One experience, two surfaces. Kubernetes and VM chaos must look, feel, and report the same to the user. The UI, probes, and observability layer are surface-agnostic; the differences are pushed down into the extension layer.
Practice, then expand. Start with central platform teams that already run shared infrastructure; only then expand to application teams. Staging is the primary chaos surface; production chaos is selective and gated.
Upstream where possible. Local patches create long-term maintenance burden. Bug fixes and reusable patterns go back to LitmusChaos.

Can you expand on why you are using those projects/services?

Why LitmusChaos

Before standardizing on Litmus, the team ran a detailed proof-of-concept across Chaos Monkey, Chaos Mesh, and LitmusChaos. Litmus won on four criteria that mattered for Flipkart’s context: it is Kubernetes-native end-to-end (aligning with the broader K8s-first direction), it ships a rich drag-and-drop UI that drives adoption beyond SREs, it is deeply extensible (custom faults were a non-negotiable requirement), and its resilience-probe model gave the team a path toward a measurable resiliency score per service.

From single-tenant to hybrid multi-tenancy

The two install modes Litmus offers out of the box are cluster-wide (low operational burden, but no isolation) and namespace-wide (strong isolation, but every tenant has to operate its own Litmus install). At Flipkart’s scale — hundreds of teams across central platform and application areas — neither extreme works. The hybrid model takes the best of both: one centralized control plane (so no team has to run Litmus) plus a per-tenant subscriber pinned to that tenant’s namespaces (so isolation is enforced at the dispatch boundary). Litmus maintainer Karthik Satchitanand described this pattern as “a very nice model… a good balance” and has suggested it be documented upstream as a preferred mode of operation.

• [Goal]:
Decide whether each statement agrees with the chaos engineering text, answering yes or no and quoting the exact words that settle it. 1. The team compared three tools before choosing Litmus. 2. Production is the main place where chaos is run. 3. In the hybrid model, each tenant runs its own control plane. The material that comes after this text has no connection to it.

• [Raw data]:
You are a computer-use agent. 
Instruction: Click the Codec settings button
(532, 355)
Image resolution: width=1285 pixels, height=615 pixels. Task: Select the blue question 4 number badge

• [Full response]:
1. Yes: "the team ran a detailed proof-of-concept across Chaos Monkey, Chaos Mesh, and LitmusChaos"
2. No: "Staging is the primary chaos surface; production chaos is selective and gated."
3. No: "one centralized control plane (so no team has to run Litmus)"